'Lean into' knowing
If you can't stand the heat in the kitchen, consider getting closer
I’m told that firefighters are trained to do something that feels counter-intuitive for many of us. When your whole body is pushing to pull back, the discipline is to do the opposite, to gradually approach the heat, understand and read it. This isn’t my attempt to promote safety training or firefighter blog tips; it’s rooted in what the science of fire tells us about how danger behaves. I also think it may give us some clues as to how we get better at understanding and tackling inequality.
I’m keen to also know how others are leaning into better understanding inequality and complex issues such as poverty. So, by all means share your insights. Especially important if you’re working in environments that are particularly complex and challenging at times.
A fiery recap

A quick science-revision guide style recap, just in case you need it. Heat and superheated gases can travel well ahead of visible flames, shaping conditions long before somebody can actually see the fire they are dealing with (Madrzykowski & Kerber, 2009; UL Fire Safety Research Institute, 2014). I know, I know… most primary teachers, science specialists, and lab-based educators reading this will be gently rolling their eyes as I remind myself of the basics. But here’s a further element of this science perhaps lesser known by my usual readers. Modern firefighting training and doctrine increasingly treat fire dynamics, airflow, and heat gradients as data, not just something to be cautious about. The fire is constantly communicating what it is likely to do next, if you know how to read the cues (NIST, 2026). In practice, this is why firefighters often advance low, beneath the hottest layer, continually taking the temperature of the heated space, noticing the movement of air, sensing the feel of the environment, and letting that intelligence shape the decisions that are made.
Don’t worry, you’ve not accidentally hit subscribe on That Firefighting Guy (though there probably is a Substack for it). I’m sharing this because it sits well alongside some research tells us about situational awareness and expert decision-making in high-risk, and complex organisational settings. The pattern across this literature appears to remind us that effective action depends on noticing what matters, making sense of it, and anticipating what might happen next, rather than reacting once the moment has already passed or become embedded (Endsley, 1995; Klein, 1999). It’s reminding me that one rarely deal well with a heat source that they refuse to understand at close range, and distance can have a habit of turning complexity into assumption.
Before going any further, let me offer a couple of caveats. First, I’m not experienced in firefighting thank goodness. I applaud those that are and that understand this way more than I’ll ever have to. More importantly, in using this metaphor, I am not suggesting that children or families facing hardship are themselves a problem to be extinguished. Instead, I’m aiming to remind us that inequality is a fierce problem, not the people living with or within it. Like fire, the flames of inequality are fanned by multiple, interwoven sources, policy decisions, stigma and limited access to support, and persistent trends of poverty.

○ ○ ○ ○ ○ ○ ○

■ **Written exercise 1**
Summarize the essay on firefighting and inequality in two sentences.
■ **Written exercise 2**
In the essay, what do firefighters often advance beneath?
The lines after this point are separate material, unrelated to the essay.

■ **Dataset rows**
○ ○ ○ ○ ○ ○ ○

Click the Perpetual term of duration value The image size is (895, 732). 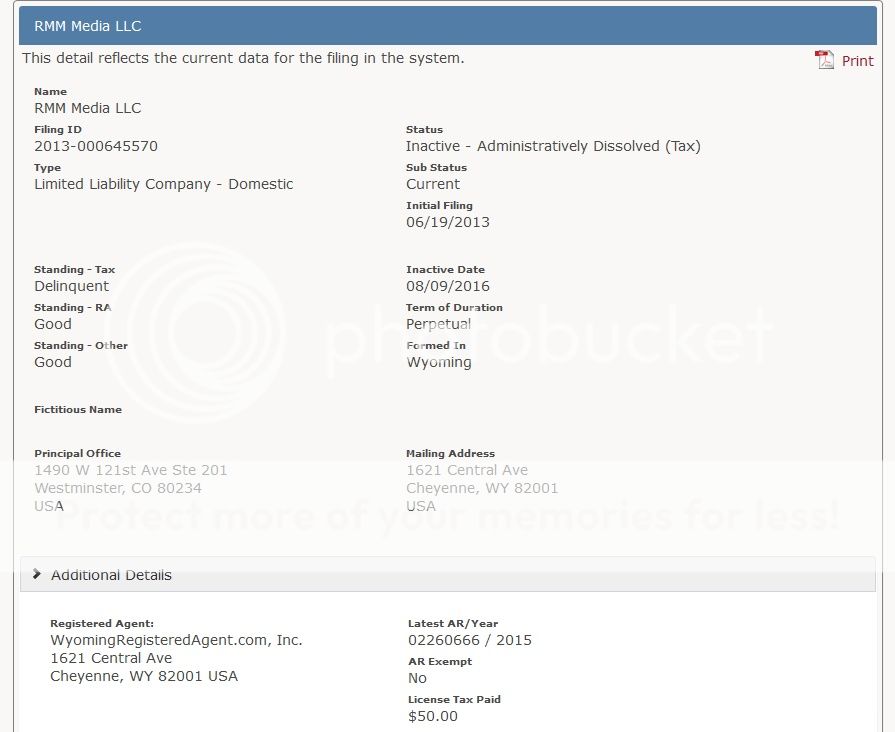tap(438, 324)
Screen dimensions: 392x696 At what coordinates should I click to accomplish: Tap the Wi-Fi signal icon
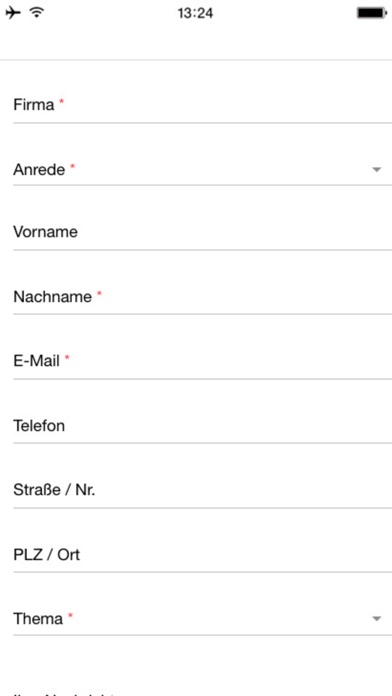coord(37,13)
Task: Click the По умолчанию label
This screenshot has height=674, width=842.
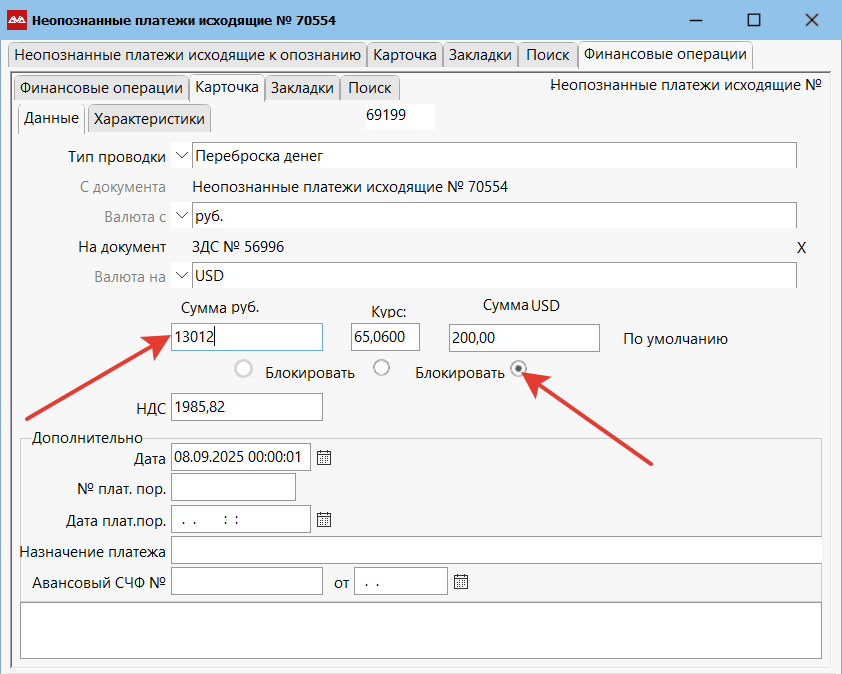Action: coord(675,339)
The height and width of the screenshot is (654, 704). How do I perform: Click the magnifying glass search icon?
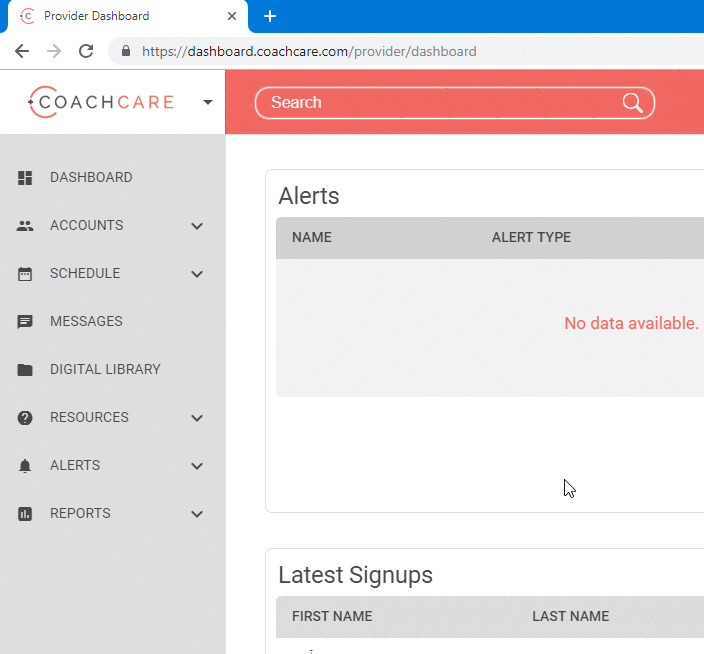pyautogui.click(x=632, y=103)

○ ○ ○ ○ ○ ○ ○

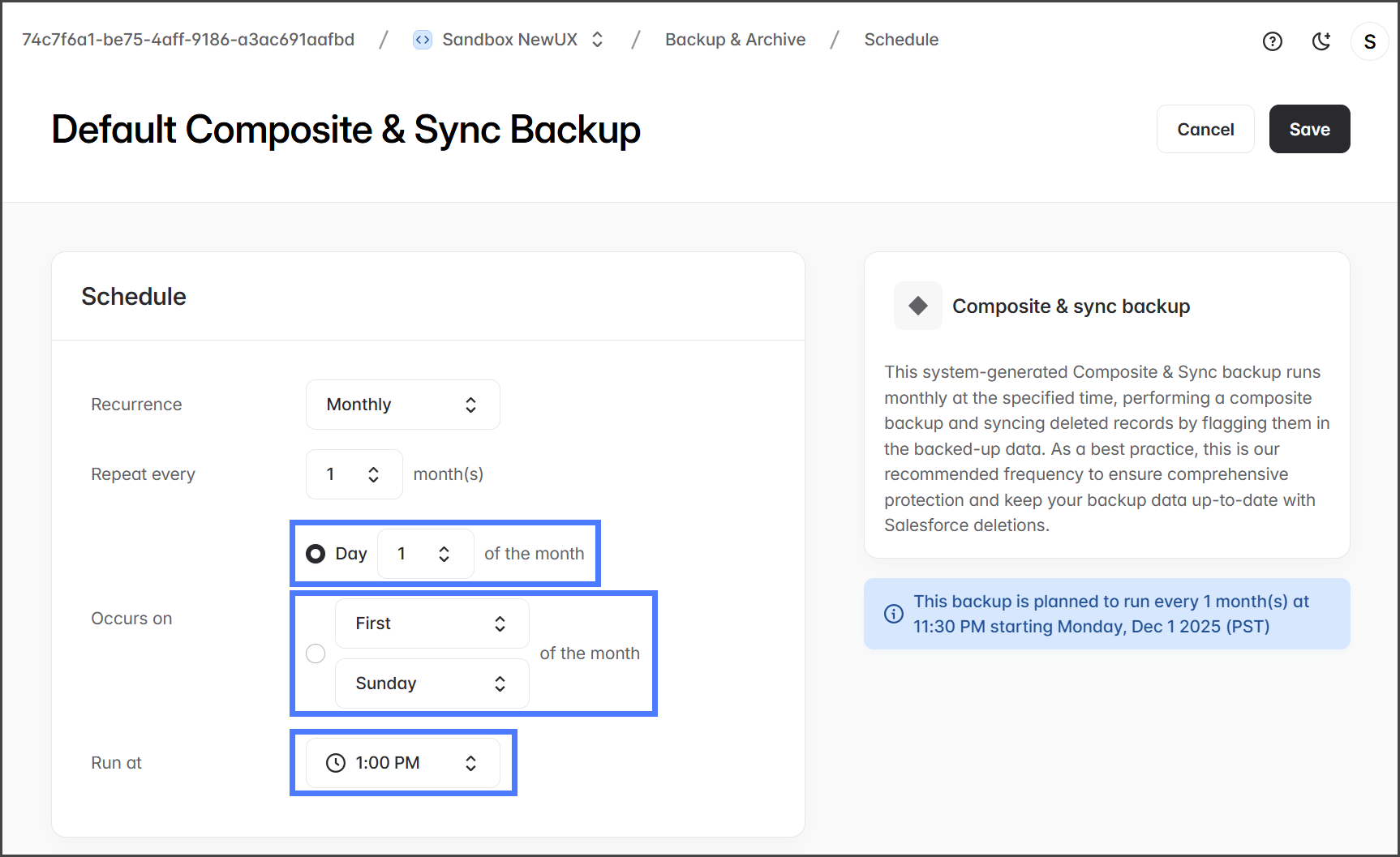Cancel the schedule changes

○ ○ ○ ○ ○ ○ ○

■ **Exercise response 1**
The author describes how firefighters are trained to approach heat gradually and read it, because modern firefighting treats fire dynamics, airflow, and heat gradients as data about what the fire is likely to do next. Linking this to research on situational awareness and expert decision-making, the author suggests it may offer clues for understanding and tackling inequality, which is the fierce problem rather than the people living with it.

■ **Exercise response 2**
They advance low, beneath the hottest layer.